Игорь Семенович погладил ее по плечу.
– Времена изменились, члены партбюро теперь другие. Я замолвлю за тебя словечко. Надеюсь, ко мне прислушаются. Ну? Согласна сесть за перевод художественных произведений?
– Почему вы так ко мне добры? – не выдержала женщина.
– Ты мне нравишься, – честно ответил Игорь Семенович, – надеюсь, мы подружимся.
Через месяц Кристина стала одним из элитных сотрудников, она сидела дома и могла заниматься Таней. Примерно через три недели после того, как карьера Кристи резко скакнула вверх, в дверь ее крошечной квартирки позвонили. Хозяйка открыла, на пороге улыбался Брунов.
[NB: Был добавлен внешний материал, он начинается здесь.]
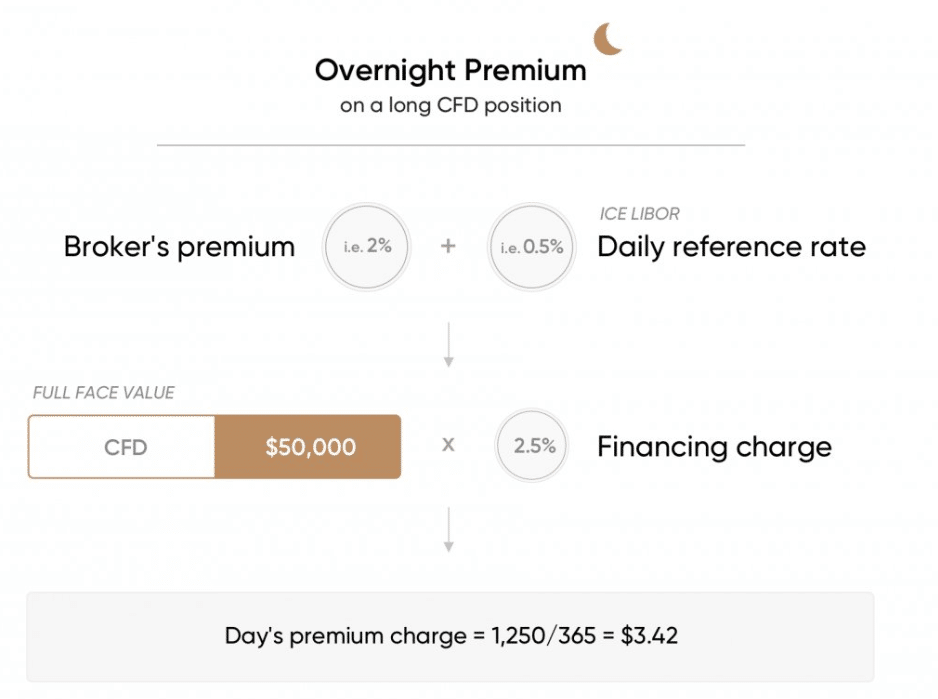Click the 2.5% financing charge circle
The image size is (938, 699).
531,445
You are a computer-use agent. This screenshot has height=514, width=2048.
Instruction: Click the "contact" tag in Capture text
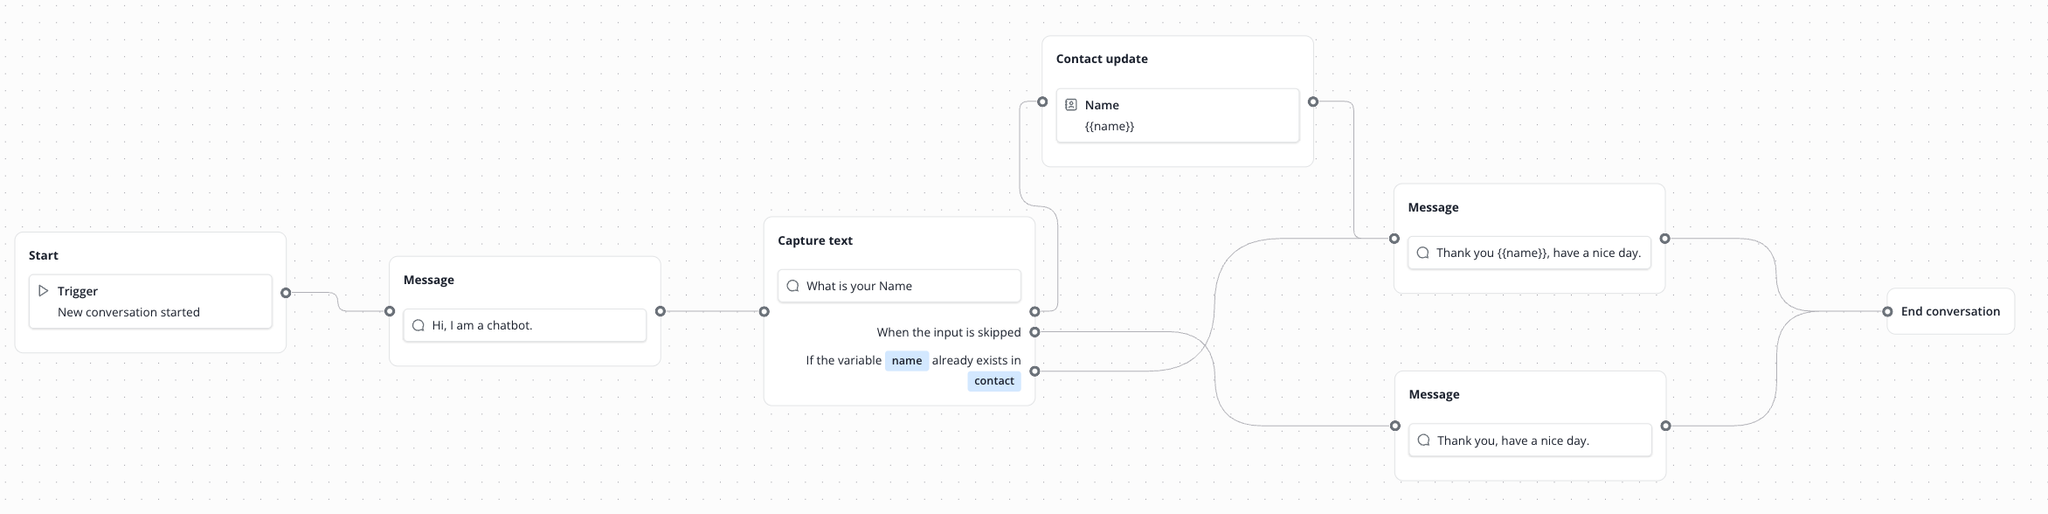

– Пришел отметить твой успех, – сказал он, протягивая белую картонную коробочку, – надеюсь, ты любишь эклеры. Далековато ты живешь, надо бы перебраться поближе к центру.
Кристина давно уже не была наивным ребенком, она знала, что за все хорошее рано или поздно придется заплатить. Женщина посторонилась и воскликнула:
– Заходите, пожалуйста, сейчас поставлю чайник.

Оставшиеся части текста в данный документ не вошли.